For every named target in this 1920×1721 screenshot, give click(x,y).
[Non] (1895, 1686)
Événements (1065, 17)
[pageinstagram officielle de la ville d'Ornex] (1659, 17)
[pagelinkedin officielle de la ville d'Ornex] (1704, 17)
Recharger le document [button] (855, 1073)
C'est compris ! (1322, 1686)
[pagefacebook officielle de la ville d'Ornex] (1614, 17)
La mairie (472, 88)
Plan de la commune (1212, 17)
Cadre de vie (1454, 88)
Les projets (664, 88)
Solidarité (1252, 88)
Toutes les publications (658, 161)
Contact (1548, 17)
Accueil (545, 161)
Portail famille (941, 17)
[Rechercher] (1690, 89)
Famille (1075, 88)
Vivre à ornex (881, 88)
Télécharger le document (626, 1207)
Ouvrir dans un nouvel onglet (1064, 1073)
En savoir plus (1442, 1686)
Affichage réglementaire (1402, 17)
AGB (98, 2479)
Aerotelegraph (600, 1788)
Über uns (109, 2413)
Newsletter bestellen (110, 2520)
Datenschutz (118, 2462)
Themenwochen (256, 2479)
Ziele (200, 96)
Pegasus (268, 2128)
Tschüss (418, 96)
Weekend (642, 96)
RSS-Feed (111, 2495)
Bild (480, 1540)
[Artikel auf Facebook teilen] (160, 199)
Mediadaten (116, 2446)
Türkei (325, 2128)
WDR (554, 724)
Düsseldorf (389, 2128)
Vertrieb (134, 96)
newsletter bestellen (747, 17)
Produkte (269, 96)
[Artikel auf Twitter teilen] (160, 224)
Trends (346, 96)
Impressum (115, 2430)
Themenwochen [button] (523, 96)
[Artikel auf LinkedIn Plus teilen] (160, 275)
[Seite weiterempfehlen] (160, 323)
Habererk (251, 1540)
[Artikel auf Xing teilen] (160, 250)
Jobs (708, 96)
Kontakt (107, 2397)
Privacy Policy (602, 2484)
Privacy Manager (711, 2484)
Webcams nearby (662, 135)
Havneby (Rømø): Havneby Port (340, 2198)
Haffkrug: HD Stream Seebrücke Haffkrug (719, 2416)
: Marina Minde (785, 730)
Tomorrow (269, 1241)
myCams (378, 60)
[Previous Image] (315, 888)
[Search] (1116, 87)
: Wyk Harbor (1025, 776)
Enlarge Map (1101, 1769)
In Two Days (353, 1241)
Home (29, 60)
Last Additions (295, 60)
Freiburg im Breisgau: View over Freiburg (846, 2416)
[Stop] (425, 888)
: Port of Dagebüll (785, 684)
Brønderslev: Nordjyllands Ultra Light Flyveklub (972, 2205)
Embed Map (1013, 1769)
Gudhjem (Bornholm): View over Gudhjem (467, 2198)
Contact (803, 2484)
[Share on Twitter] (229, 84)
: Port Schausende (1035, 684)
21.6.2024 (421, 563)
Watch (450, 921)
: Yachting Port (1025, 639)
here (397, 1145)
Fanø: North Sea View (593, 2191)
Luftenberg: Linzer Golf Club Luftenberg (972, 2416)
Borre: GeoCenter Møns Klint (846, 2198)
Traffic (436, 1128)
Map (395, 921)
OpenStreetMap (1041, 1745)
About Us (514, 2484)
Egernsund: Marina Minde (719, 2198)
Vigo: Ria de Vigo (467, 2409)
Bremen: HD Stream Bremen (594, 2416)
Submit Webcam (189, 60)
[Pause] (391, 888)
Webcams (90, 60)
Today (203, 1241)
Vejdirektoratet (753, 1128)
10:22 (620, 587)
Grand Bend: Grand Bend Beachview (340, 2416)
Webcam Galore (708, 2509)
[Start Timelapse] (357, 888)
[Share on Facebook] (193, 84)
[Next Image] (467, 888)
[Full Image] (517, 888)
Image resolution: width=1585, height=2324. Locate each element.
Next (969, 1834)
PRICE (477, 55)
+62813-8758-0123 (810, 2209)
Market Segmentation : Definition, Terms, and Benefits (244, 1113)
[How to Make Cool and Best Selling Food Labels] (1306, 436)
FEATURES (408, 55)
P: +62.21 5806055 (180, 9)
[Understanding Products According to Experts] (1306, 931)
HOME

> Work task
Look through the material above and print exactly the lines from the one containing "[Non] (1895, 1686)" to the one containing "Les projets (664, 88)", both included, and nothing more.

> Answer for this exercise
[Non] (1895, 1686)
Événements (1065, 17)
[pageinstagram officielle de la ville d'Ornex] (1659, 17)
[pagelinkedin officielle de la ville d'Ornex] (1704, 17)
Recharger le document [button] (855, 1073)
C'est compris ! (1322, 1686)
[pagefacebook officielle de la ville d'Ornex] (1614, 17)
La mairie (472, 88)
Plan de la commune (1212, 17)
Cadre de vie (1454, 88)
Les projets (664, 88)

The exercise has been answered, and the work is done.